Another roadblock is that we're programmed to root for dogged determination.
"We live in a 'never give up' culture," says Tracey. "Going against that can make us feel a lot of guilt and shame."
Dubliner Anna Aparicio knows many people would have seen her life as 'perfect'. She was married to a wonderful man, who she still loves and respects, and had a successful fitness business they co-owned.
It was the life she'd always dreamed of, but she wasn't happy. "It's not that it wasn't working," she says. "It just wasn't working for me. There was nothing wrong, but I just found myself thinking 'is this it?'"
After more than 10 years together, she decided to walk away earlier this year. "Everyone was heartbroken and it's still a challenging time," she says. "I had a cosy life that a lot of people would envy and walking away from that is extremely scary.
"There's a lot of healing going on for me at the moment. There's been guilt, anger, tears, a lot of emotions."
In the book there's an inventory of questions to ask yourself before deciding if it's time to give up on a dream, but a crucial red flag is believing there's only one way you can be happy.
It was only once she stopped her blinkered quest to be a mother that Tracey realised she'd lost sight of other potential sources of happiness. She now has a new partner and a dog, Lily, that she loves.
"I don't have big dreams now," she reveals. "I have little dreams - I want to write another book, I'd like to spend a month in France - they're small goals and if they don't happen, well that's ok."
Anna, who works as a lifecoach helping other women make big life decisions, is excited by the prospect of not knowing her future.
"Even though it's scary, it's also exhilarating. I do feel happier, as if a weight has been lifted in a way."
Four years ago. Caitriona Gaffney not only left her job behind but also her home country and a flagging relationship to start a new life in Dubai.
She now works in PR for a prestigious, five-star hotel chain and spends her evenings enjoying yoga on a long stretch of sun-drenched private beach - rather than fretting about headlines and deadlines.
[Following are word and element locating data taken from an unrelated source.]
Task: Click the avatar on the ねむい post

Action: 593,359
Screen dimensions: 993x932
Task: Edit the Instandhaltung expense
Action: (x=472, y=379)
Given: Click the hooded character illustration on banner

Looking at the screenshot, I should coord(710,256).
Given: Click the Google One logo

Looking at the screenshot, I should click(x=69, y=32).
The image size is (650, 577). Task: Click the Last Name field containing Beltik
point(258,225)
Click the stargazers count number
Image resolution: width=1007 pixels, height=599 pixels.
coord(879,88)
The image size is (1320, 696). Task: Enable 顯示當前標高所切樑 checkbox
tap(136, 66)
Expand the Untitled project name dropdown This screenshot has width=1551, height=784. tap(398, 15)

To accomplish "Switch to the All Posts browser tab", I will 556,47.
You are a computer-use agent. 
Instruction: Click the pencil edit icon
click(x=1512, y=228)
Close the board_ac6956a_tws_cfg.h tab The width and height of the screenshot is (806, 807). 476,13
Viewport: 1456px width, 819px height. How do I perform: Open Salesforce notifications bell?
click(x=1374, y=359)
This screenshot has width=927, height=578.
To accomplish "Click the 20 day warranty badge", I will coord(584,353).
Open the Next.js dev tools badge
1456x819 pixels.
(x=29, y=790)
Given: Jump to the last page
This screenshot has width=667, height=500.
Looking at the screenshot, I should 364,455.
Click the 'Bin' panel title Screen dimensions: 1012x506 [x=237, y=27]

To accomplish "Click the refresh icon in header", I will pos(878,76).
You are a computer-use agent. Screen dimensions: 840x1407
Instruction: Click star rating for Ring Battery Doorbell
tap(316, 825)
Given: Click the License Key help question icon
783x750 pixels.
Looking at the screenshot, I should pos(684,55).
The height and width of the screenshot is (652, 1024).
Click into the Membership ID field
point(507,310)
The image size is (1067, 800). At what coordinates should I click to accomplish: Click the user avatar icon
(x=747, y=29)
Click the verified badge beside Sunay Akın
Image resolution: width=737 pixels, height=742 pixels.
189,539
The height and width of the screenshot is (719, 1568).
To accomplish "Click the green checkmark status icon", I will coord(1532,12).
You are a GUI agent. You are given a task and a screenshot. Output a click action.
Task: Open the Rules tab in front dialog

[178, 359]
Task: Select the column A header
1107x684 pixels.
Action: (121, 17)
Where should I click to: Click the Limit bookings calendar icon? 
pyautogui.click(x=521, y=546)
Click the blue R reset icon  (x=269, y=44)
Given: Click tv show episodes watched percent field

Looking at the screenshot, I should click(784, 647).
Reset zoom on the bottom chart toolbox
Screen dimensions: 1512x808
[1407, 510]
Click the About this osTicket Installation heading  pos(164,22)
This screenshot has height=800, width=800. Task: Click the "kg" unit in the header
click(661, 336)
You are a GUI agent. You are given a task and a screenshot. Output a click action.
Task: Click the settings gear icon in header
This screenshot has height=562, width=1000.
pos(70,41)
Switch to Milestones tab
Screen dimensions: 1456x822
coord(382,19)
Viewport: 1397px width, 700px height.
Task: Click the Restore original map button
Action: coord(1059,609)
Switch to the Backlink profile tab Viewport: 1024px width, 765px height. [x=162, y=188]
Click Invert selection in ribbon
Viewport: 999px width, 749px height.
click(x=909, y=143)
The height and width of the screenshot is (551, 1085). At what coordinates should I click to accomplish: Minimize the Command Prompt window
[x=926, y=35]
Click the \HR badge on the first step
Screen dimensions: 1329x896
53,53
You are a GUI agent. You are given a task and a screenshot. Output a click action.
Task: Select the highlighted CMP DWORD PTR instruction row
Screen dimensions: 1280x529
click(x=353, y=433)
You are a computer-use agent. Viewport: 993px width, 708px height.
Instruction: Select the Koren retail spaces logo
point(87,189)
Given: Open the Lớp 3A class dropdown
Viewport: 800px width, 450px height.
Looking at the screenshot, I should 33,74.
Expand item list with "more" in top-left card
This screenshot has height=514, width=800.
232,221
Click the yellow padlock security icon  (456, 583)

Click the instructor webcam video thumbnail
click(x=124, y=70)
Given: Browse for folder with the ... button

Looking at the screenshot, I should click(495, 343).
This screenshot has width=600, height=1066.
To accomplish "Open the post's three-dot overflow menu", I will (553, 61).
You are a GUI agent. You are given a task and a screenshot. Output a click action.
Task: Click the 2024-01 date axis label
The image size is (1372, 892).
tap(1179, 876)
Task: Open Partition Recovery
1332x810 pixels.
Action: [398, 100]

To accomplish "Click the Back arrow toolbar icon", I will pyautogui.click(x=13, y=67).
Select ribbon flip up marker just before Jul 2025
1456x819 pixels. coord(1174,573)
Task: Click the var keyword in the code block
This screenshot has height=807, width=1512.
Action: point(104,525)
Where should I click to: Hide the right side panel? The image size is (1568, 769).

"I never could have imagined where my life would end up," she laughs. "But really, it was only when I gave up on my dream job that I got a brilliant new career and life I love."
Just walk away: Tracey's tips to ditching the dream
1 "Never give up" is really and truly bad advice. Sticking with something that's depleting us can be terribly toxic to mind, body and soul.
2 Grief is to be expected. Loss of a dream is a death and one that deserves to be grieved. Not to do so can lead us down a path of repression, guilt and shame.
3 Platitudes are really stupid and should be avoided (no matter what Kelly Clarkson says). "What doesn't kill you makes you stronger" and so on are things family and friends say to cheer you up, but they're not helpful. You don't need to feel ashamed of feeling sad, it's ok to say 'this sucks'.
4 Don't immediately replace one dream with another. Like an addict, you need to 'dream detox'.
5 Try to understand what you wanted from the dream - was it more to do with seeking love, approval, acceptance, undoing past wrongs than getting to the top of the charts?
6 Stop living in the future. Focusing on a goal and on what will make you happy in the future takes you out of the present and the possibility of being happy now.